Les médicaments peuvent amener un soulagement, mais s’accompagnent souvent d’effets indésirables. Et ils ne fonctionnent pas pour tout le monde. Et quand ils fonctionnent, ils n’aident pas sur le long-terme.
FIONA TALKINGTON :
La douleur elle-même est un handicap caché. Je pense que c'est vraiment difficile à faire comprendre, parce que nous ne pouvons pas voir la douleur de quelqu'un d'autre. Je suppose que dans tous les domaines de la vie, si vous vous sentez compris, vous avez remporté la moitié de la bataille. Et je pense que ce chemin, ce parcours entrepris pour essayer de vous l’expliquer, est vraiment difficile. C'est absolument épuisant. Quand vous ne vous sentez pas cru, cela a un effet énorme sur votre bien-être mental.
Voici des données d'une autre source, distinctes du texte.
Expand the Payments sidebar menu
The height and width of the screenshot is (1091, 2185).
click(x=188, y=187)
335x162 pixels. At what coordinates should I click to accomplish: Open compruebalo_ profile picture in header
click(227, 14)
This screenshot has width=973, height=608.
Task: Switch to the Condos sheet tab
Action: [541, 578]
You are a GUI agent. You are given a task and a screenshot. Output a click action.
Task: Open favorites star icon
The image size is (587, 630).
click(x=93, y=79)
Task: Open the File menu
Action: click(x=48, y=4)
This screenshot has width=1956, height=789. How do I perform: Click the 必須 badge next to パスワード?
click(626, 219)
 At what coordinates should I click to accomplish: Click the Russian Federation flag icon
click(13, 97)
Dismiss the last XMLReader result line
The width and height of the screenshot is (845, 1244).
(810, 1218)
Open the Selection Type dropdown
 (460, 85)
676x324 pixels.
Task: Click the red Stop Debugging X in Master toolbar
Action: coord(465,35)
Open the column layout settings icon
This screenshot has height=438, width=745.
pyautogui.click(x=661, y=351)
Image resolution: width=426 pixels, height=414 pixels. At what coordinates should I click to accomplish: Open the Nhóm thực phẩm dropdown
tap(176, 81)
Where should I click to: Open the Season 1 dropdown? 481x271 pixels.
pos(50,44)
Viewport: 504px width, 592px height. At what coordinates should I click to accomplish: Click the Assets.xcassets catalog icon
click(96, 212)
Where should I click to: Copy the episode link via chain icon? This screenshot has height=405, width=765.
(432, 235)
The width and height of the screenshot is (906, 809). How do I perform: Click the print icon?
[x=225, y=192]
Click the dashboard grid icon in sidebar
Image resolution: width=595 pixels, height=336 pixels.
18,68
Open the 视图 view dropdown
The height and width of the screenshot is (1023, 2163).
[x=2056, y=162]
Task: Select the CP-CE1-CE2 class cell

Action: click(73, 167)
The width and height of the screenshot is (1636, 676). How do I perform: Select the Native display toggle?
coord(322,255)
Et vivre avec cette pression, c'est presque aussi difficile que de vivre avec la douleur.
Mais pourquoi les gens devraient-ils comprendre s'ils ne l'ont pas vécu ?
Alors il y a aussi le mot compassion, et vous espérez qu'il y aura plus de compassion.
MARIA FITZGERALD :
Je pense que le grand mystère est de savoir pourquoi une proportion substantielle de notre population souffre de douleur n’ayant aucun but biologique évident.
FIONA TALKINGTON :
Je ne suis pas sûre que de mon vivant il y aura une potion magique qui soudainement fera disparaître toute la douleur. Mais je pense que plus nous en parlons, plus je me sens pleine d'espoir. C'est à ce niveau que je peux faire ma petite part. C'est la partie optimiste.
Quant à où vont tous les clous, les tournevis et les perceuses dans mes pieds, je ne sais pas.
Mais je dois croire que je trouverai mon chemin pour aller de l'avant.